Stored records
- Opening Delimiter -

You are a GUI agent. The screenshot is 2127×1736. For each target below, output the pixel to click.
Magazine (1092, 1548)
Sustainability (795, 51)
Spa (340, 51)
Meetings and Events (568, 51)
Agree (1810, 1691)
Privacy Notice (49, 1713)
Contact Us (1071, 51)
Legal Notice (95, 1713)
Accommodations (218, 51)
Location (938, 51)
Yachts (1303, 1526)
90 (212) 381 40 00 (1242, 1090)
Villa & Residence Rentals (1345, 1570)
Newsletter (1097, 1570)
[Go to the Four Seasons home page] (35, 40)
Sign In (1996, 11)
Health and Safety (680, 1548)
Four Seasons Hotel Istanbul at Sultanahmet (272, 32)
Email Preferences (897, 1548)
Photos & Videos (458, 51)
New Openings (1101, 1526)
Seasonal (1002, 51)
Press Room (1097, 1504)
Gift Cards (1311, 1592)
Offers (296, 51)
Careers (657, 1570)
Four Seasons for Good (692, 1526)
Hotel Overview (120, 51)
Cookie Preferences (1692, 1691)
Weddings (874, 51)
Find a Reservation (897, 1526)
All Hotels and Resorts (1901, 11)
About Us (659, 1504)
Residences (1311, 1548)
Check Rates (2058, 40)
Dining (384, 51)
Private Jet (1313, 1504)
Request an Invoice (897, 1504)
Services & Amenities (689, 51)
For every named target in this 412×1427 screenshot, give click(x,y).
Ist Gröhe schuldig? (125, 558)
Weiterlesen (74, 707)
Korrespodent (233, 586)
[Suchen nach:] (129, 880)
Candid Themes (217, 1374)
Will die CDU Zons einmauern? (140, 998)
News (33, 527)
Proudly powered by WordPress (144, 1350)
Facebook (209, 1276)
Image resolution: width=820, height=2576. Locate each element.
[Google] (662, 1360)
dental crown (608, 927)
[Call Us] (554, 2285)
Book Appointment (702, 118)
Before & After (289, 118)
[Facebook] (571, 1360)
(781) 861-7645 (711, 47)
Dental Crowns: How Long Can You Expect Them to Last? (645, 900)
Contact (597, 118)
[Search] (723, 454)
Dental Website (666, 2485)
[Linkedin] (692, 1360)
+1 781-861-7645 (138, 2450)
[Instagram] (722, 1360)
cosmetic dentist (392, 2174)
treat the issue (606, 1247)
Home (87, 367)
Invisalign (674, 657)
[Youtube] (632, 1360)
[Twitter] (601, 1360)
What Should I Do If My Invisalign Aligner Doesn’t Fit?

- Closing Delimiter -

§ Assignment:
Print exactly, and only, the lines running from the one that contains "Image resolution: width=820, height=2576." to the last line of the records above.

§ Task solution:
Image resolution: width=820, height=2576. Locate each element.
[Google] (662, 1360)
dental crown (608, 927)
[Call Us] (554, 2285)
Book Appointment (702, 118)
Before & After (289, 118)
[Facebook] (571, 1360)
(781) 861-7645 (711, 47)
Dental Crowns: How Long Can You Expect Them to Last? (645, 900)
Contact (597, 118)
[Search] (723, 454)
Dental Website (666, 2485)
[Linkedin] (692, 1360)
+1 781-861-7645 (138, 2450)
[Instagram] (722, 1360)
cosmetic dentist (392, 2174)
treat the issue (606, 1247)
Home (87, 367)
Invisalign (674, 657)
[Youtube] (632, 1360)
[Twitter] (601, 1360)
What Should I Do If My Invisalign Aligner Doesn’t Fit?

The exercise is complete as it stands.